Trecho do documento:
Na remessa obrigatória ocorre o reexame completo da sentença, por força de disposição legal, sem o qual não se forma a coisa julgada. O tribunal deve cumprir o requisito de reanálise das matérias julgadas em grau inferior de jurisdição, sem que fiquem estas estremadas por ato da parte vencida, de levar à revisão do juízo superior o que pretende ter reformado. Na ausência de provocação da parte interessada, e de respectivos fundamentos de rejulgamento, impõe-se que o tribunal reveja todas as matérias que foram apreciadas pelo órgão sentenciante.

Apenas com o intuito de fidelidade para com os doutrinadores que entendem o contrário, transcreve-se o posicionamento de João Carlos Souto 41:

O reexame necessário não enseja maiores controvérsias. Enquanto o tribunal ad quem não se manifestar sobre a sentença ela não produzirá efeitos, de sorte que a remessa obrigatória implica suspender a eficácia da decisão proferida pelo juiz de primeiro grau (efeito suspensivo) e devolver ao tribunal o conhecimento de toda a matéria já decidida - efeito devolutivo.

Ademais, constata-se que além do efeito translativo, existem outros dois efeitos que ocorrem na devolução oficial, quais sejam: o substitutivo, na medida em que o julgamento do órgão superior de jurisdição substitui na íntegra a decisão monocrática, desde que aquele julgamento seja meritório, tanto negando provimento, quanto provendo; e o suspensivo, já que a sentença não produzirá seus efeitos enquanto não for referendada pelo tribunal, logo, suspende-se a própria eficácia daquele pronunciamento judicial. Não apresentam maiores questionamentos em sede doutrinária, esses dois supracitados efeitos.

Extrato de dados:
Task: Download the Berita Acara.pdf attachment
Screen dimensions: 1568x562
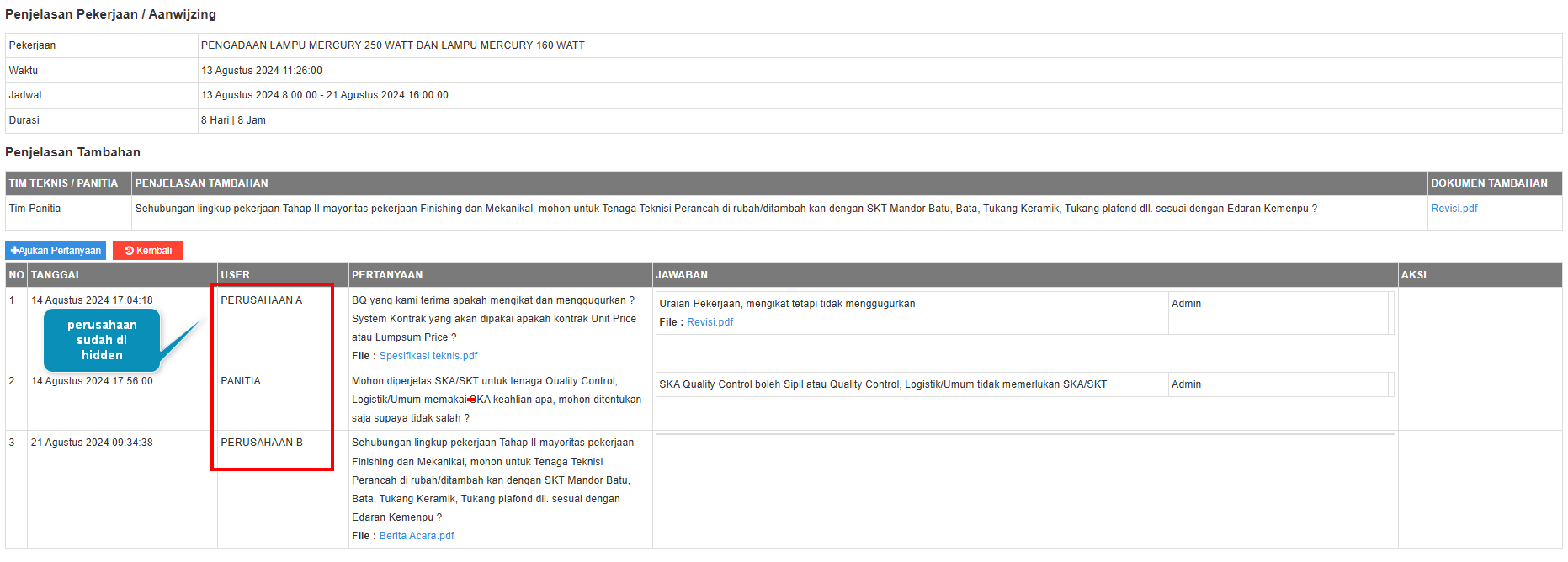Action: pos(417,536)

O que se pede: Copie do trecho sobre a remessa obrigatória a parte entre "Na remessa obrigatória" e "pelo órgão sentenciante.", com ambos incluídos.

Resultado da tarefa:
Na remessa obrigatória ocorre o reexame completo da sentença, por força de disposição legal, sem o qual não se forma a coisa julgada. O tribunal deve cumprir o requisito de reanálise das matérias julgadas em grau inferior de jurisdição, sem que fiquem estas estremadas por ato da parte vencida, de levar à revisão do juízo superior o que pretende ter reformado. Na ausência de provocação da parte interessada, e de respectivos fundamentos de rejulgamento, impõe-se que o tribunal reveja todas as matérias que foram apreciadas pelo órgão sentenciante.